DIMIA had compiled a report on Doyle’s character in a dossier referred to as ËœAttachments A, B, and C.” She was, of course, not privy to these documents, and filed a complaint with the Ombudsman’s office, but apparently DIMIA was advised that these documents could ‘not be divulged to any person, including the Ombudsman’.

Following ‘The Australian’ coverage, which suggested that the Ombudsman was about to take legal action against Ruddock to gain access to the secret documents, Doyle wrote to seek clarification. In a recent media statement she noted: “In an email earlier this month from John Taylor of the Ombudsman’s office, I was told that the Ombudsman’s position was mistakenly represented in ‘The Australian’ article and that my case was closed in December [2002] ‘as we were not able to pursue production of the documents involved because of the statutory protections provided to DIMIA under Section 503A of the Migration Act’.”

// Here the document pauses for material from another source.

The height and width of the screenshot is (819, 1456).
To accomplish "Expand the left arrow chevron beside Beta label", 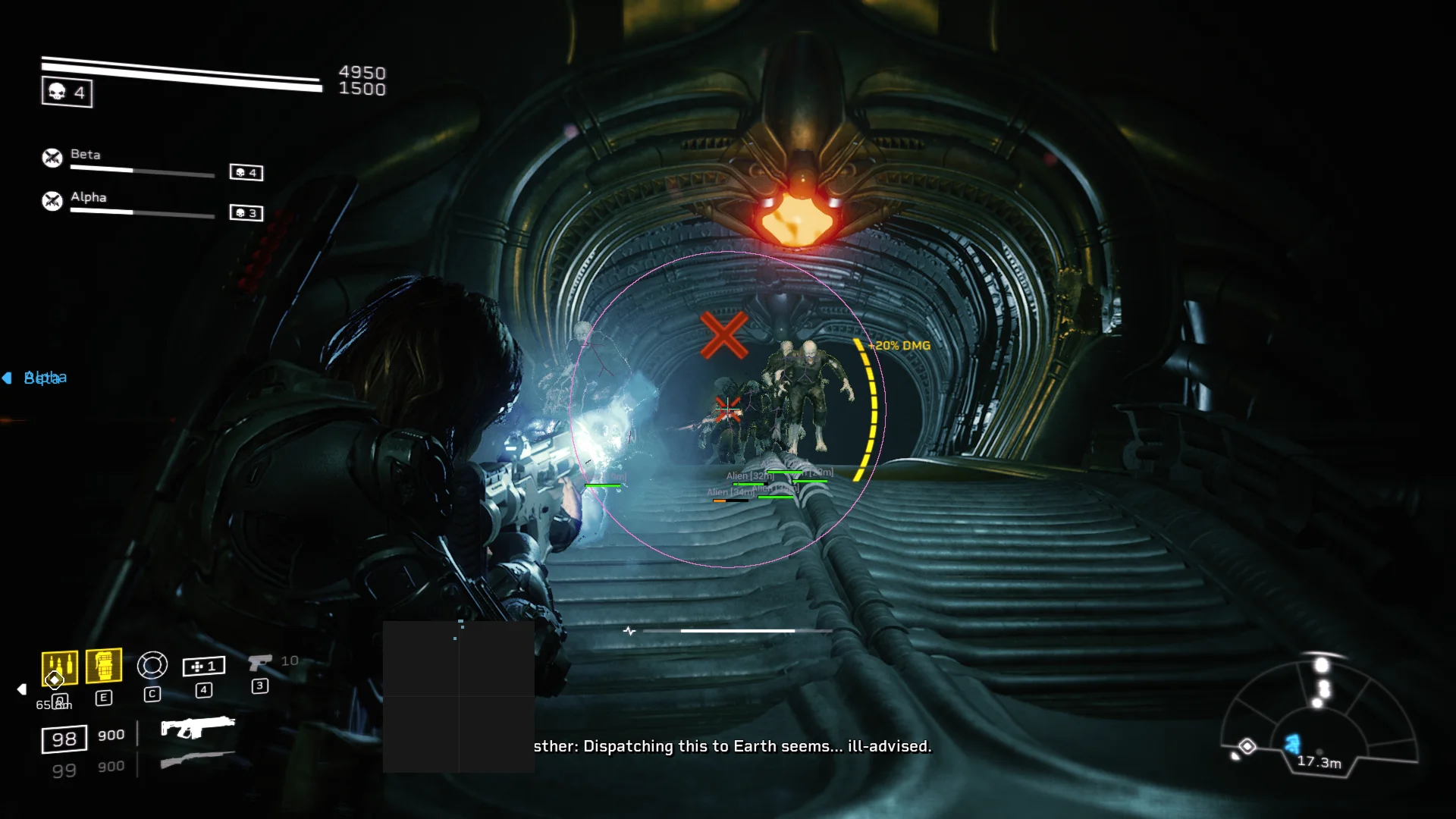I will [7, 377].
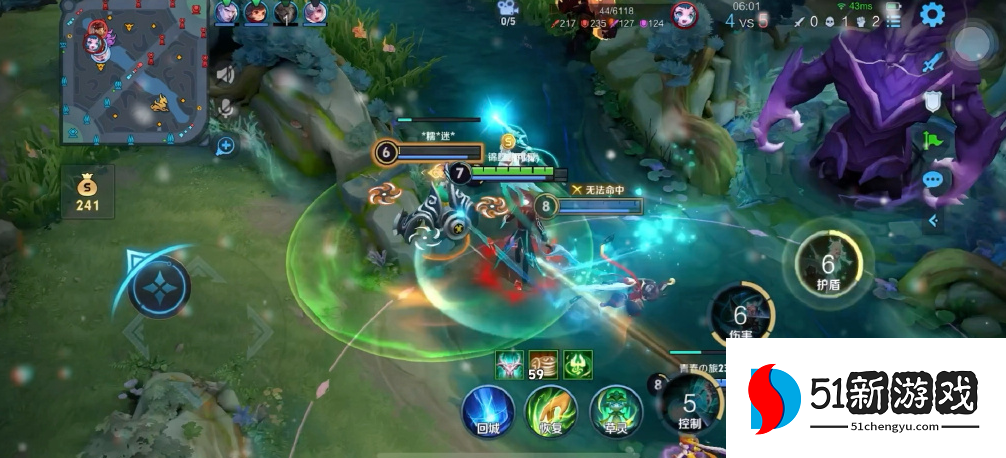Send the green flag gather signal
The image size is (1006, 458).
pos(932,140)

Where a decision is made by the Minister himself, section 503A of the Migration Act apparently allows the Minister of Immigration to seal and withhold all departmental files – even from the Ombudsman – the arm of the state which is supposed to provide oversight and ensure accountability from government. Ruddock is executioner, judge and jury in the kangaroo court of Australian immigration.

As for Minister Ruddock’s own ‘character’, as Minister for Indigenous Affairs in 2000 he told ‘Le Monde Diplomatique’ that Aboriginal people in Australia were disadvantaged because they had come into contact with “developed civilisations” later than other Indigenous Peoples. In October 2001, he whipped up pre-election hysteria against refugees and people seeking asylum in Australia by showcasing a fabricated story of Iraqi people allegedly throwing their children overboard in an attempt to blackmail Australia to take them in. Of course, they were accused of unAustralianism too. If the Australian authorities are willing to concoct such incidents, and Ruddock himself champions hard-line policies against “savage” asylum seekers and Aboriginal People to win elections, then who knows what fairy tales and politicised innuendo are contained in attachments A, B and C?

While Ruddock refuses to disclose the information which he claims proves Doyle’s bad character, his press officer has told media that she would need to “change her circumstances significantly” before lifting the ban would be considered, and that “the section on which her visa has been rejected remains on her record forever and will act as a bar.” A visa ban on Gerry Adams was only revoked after he had “renounced violence,” so “you could assume that the refusal to allow her back to Australia related to her activities and associations in the US.” The information on her must remain secret because its source needed to be protected, they claimed.

Protected from the embarrassment that the Minister and DIMIA would surely have to endure if the documents were ever released is a more likely scenario. From the spirited resistance inside the cages and barbed wire fences of Australia’s immigration detention centres, to the struggles on the streets against corporate rule and colonisation, political organising is clearly understood as a crime to those who desire a world of compliant individualized economic isolates acting in their own self-interest.

While Australia played host to the WTO Mini-Ministerial in Sydney last November thousands of asylum seekers were incarcerated across the continent. As Australia negotiates a bilateral trade deal with the US, Doyle is exploring potential legal avenues against Ruddock and his Department for her unjust treatment. Globalization, we are reminded, is about the free flow of capital, and criminalization of those who seek refuge, or bring a message of hope and solidarity across the borders of nation states.

Doyle concludes that her case “illustrates that the Liberal government is so scared of ideas which challenge neoliberal corporate globalization that it will use every available avenue to silence dissent and keep its borders open for free trade, and closed to activists and organizers working for social change.”